In one embodiment, the acquisition module 301 acquires the data sensed by the M number of sensing devices 33 once in each of the T growth periods.
In one embodiment, each set of growth data includes the values of the N number of parameters of the plant 4 in the T growth periods. The T number of sensing data included in each set of growth data refers to the values of various parameters sensed by each sensing device 33 during the T growth periods. Each piece of sensing data corresponds to the values of various parameters of the plant 4 in one of the growth periods.
At block S2, the execution module 302 determines one group of growth data as reference data from the M groups of growth data. The execution module 302 regards each group of growth data in the other M−1 groups of growth data except for the reference data as a group of data to be tested (hereinafter “detection data”), and thus the execution module 302 obtains the M−1 group of detection data.
In one embodiment, the execution module 302 may determine one group of growth data from the M groups of growth data as the reference data in response to user input. For example, the reference data may be set as the growth data corresponding to the best harvested plant 4.

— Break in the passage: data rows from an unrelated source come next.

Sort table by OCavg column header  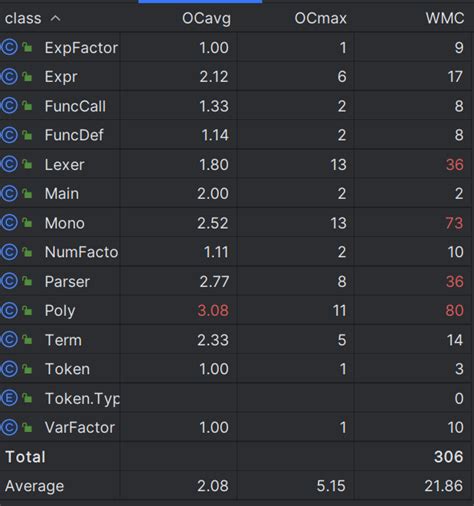coord(206,18)
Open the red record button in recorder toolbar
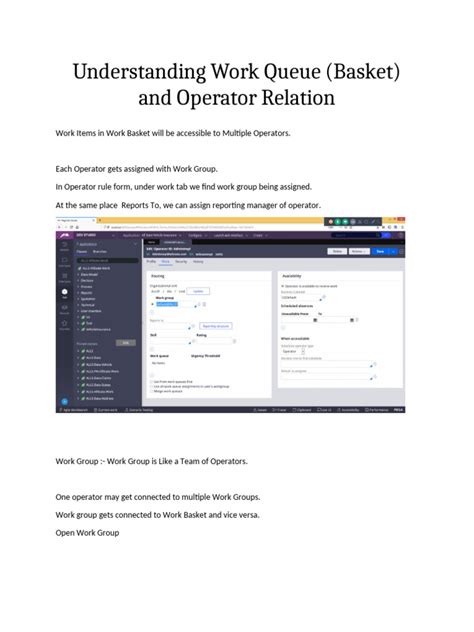This screenshot has height=632, width=474. pyautogui.click(x=331, y=222)
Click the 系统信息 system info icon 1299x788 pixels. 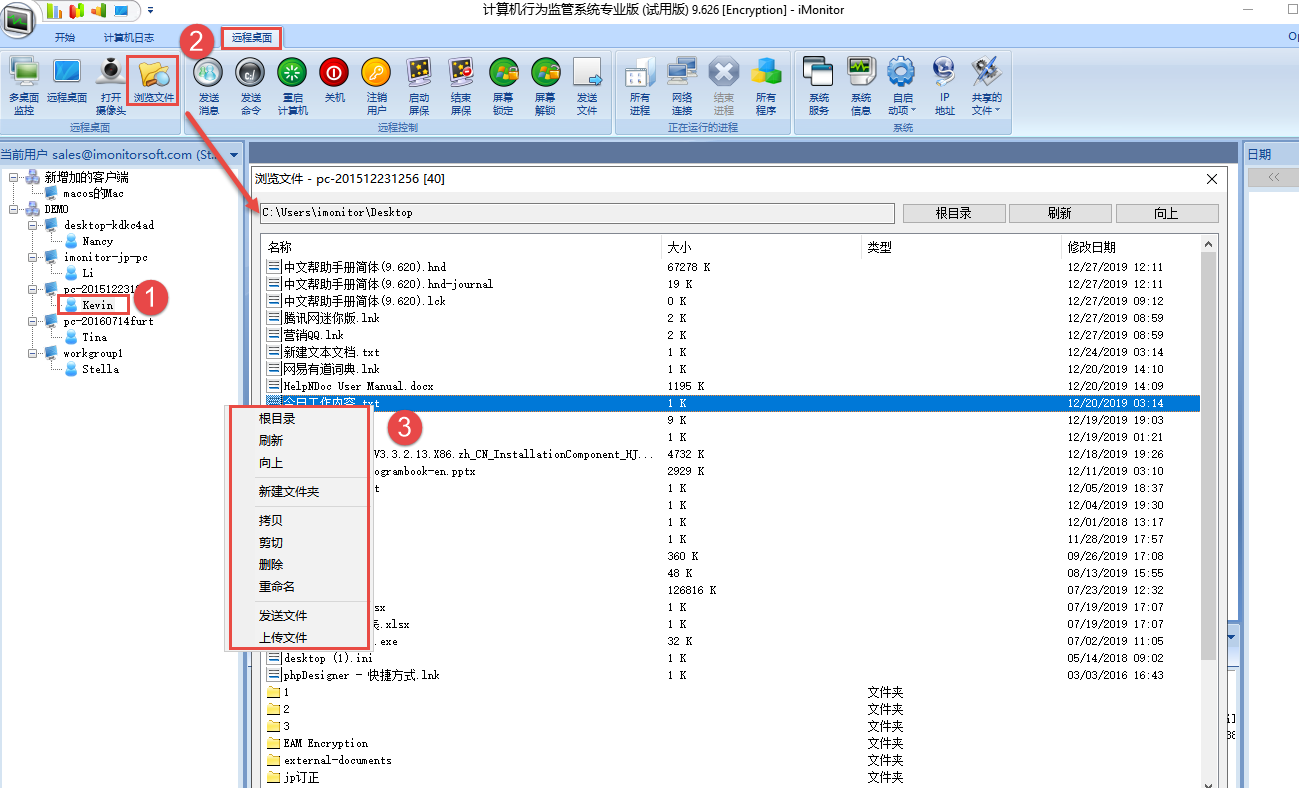click(x=860, y=84)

At block S3, the execution module 302 determines a first effective range of each of the N number of parameters based on the T number of sensing data included in the reference data, and filters the reference data according to the first effective range of each parameter to obtain filtered reference data.
In one embodiment, a method of determining the first effective range of each of the N number of parameters based on the T number of sensing data included in the reference data includes:
Determining a central tendency quantity E0 of each parameter based on the T number of sensing data included in the reference data, and determining the first effective range of each parameter based on the central tendency quantity E0 of each parameter as [E1, E2], in which E1=E0−E0*X1; E2=E0+E0*X1, X1 is a preset coefficient.
In one embodiment, the central tendency quantity E0 of each parameter refers to the median of all the values corresponding to each parameter in the T number of sensing data included in the reference data.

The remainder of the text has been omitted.